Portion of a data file
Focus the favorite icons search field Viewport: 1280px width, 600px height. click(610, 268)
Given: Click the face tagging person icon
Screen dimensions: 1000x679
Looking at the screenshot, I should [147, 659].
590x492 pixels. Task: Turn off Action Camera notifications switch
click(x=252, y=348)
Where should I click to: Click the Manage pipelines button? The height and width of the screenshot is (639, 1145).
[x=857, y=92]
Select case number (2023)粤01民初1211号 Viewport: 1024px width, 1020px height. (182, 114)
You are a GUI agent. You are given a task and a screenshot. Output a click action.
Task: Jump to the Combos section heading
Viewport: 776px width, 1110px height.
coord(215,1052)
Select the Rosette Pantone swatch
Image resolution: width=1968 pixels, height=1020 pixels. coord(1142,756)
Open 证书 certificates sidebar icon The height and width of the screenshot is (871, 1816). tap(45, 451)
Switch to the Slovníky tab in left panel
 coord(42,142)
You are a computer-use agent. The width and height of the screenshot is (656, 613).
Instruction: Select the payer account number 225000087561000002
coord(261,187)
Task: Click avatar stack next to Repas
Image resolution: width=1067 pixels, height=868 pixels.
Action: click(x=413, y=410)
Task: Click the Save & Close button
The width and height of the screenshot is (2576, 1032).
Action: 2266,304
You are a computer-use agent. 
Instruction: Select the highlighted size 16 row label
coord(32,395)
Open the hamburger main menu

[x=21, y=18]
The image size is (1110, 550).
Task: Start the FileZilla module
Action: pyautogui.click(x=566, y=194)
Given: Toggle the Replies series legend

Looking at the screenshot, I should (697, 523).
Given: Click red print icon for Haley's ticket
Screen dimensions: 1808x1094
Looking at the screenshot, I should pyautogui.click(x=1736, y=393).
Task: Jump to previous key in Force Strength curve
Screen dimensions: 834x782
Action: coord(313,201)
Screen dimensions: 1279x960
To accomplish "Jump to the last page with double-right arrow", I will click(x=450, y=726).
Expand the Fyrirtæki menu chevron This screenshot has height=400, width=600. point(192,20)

* DIRECTIONS FOR THIS TASK *
Turn the lines running from the start of the records through the line containing "click(x=252, y=348)" into a JSON list of strings, one string per line. Include both ends and omit blank lines.

* EXERCISE RESULT *
[
  "Focus the favorite icons search field Viewport: 1280px width, 600px height. click(610, 268)",
  "Given: Click the face tagging person icon",
  "Screen dimensions: 1000x679",
  "Looking at the screenshot, I should [147, 659].",
  "590x492 pixels. Task: Turn off Action Camera notifications switch",
  "click(x=252, y=348)"
]